On its face, the President’s announcement of Jeh Johnson’s appointment to be the next Secretary of Homeland Security seems politically questionable. Why throw your untested nominee who has to prepare for and endure a Senate confirmation process into the middle of an immigration reform fight?
If immigration reform will be pushed by the White House, do not expect an easy Senate confirmation process for Mr. Johnson. Do except him to be peppered with questions from the anti-reform crowd. Do expect a hold placed on his nomination as leverage for amendments to the bill.
Although a fairly obscure figure among homeland security denizens, Johnson’s time at the Defense Department demonstrates his knowledge of national security law and experience with weighty security policy issues. His only weakness may be a lack of executive branch leadership experience. (Secretaries Tom Ridge and Janet Napolitano were both governors. And Secretary Michael Chertoff ran the crimes division at the Justice Department and prosecuted terrorism cases, in addition to being recognized as one of the most brilliant legal minds in jurisprudence today.)
Because Johnson does not appear to have much of a history in the citizenship or border control policy arenas, questions will focus on how he will implement the law. These questions will be laced with accusations that President Obama has disregarded his current obligations under the law regarding illegal immigrants (given the Deferred Action for Childhood Arrivals program) and a waning focus on preventing illegal border crossings. This will make the process all the more difficult for Johnson.
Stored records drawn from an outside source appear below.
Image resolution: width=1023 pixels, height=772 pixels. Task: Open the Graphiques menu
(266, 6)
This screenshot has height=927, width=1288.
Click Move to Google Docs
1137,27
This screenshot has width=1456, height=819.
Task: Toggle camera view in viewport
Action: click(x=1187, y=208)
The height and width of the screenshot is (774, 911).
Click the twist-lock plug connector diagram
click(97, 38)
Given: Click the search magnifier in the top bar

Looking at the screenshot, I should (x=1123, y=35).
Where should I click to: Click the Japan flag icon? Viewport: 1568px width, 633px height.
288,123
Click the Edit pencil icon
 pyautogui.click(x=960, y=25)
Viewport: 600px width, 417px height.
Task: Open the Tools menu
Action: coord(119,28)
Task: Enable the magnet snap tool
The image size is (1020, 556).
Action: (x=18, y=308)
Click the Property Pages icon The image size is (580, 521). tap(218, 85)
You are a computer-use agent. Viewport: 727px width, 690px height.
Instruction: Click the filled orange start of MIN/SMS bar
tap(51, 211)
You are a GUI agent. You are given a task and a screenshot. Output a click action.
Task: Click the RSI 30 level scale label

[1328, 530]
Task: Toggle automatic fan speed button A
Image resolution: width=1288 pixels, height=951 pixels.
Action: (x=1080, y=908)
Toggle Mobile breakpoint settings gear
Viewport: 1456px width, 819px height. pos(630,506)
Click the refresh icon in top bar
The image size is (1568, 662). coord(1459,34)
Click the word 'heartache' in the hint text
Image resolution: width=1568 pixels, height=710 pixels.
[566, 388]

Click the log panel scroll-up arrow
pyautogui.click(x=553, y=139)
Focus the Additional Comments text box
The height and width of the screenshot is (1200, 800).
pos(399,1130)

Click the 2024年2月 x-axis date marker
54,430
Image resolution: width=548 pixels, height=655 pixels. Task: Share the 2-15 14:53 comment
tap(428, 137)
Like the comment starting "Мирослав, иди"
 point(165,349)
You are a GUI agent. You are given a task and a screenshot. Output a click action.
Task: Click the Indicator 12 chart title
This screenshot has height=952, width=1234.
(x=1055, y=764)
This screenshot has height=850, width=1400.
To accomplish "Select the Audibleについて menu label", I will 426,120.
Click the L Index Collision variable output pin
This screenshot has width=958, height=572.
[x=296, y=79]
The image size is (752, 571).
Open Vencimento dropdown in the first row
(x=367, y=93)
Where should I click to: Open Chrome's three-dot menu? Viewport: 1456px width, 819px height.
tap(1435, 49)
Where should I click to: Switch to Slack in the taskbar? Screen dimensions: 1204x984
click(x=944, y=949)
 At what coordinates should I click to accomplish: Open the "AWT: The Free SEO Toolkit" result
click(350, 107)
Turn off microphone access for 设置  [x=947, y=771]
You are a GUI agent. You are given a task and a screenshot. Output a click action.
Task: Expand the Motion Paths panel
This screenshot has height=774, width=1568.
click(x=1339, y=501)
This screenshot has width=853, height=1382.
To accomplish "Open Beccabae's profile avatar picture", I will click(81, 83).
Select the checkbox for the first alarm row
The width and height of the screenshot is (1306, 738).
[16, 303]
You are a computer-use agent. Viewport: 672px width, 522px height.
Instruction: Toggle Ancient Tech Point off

Yet, how does this White House move forward on an important homeland security issue without a leader at DHS? More than a dozen senior positions at DHS remain vacant. Without a leader at the helm of DHS (the person responsible for border enforcement and citizenship regulations), the push for legislation may appear premature and not well organized.
While head-scratch worthy on its face, this appointment appears to be the first, and a necessary, step towards passage of the President’s immigration plan. Considering the confirmation process in this volatile political climate, it could be a difficult one and the first battle to be fought to enact reform.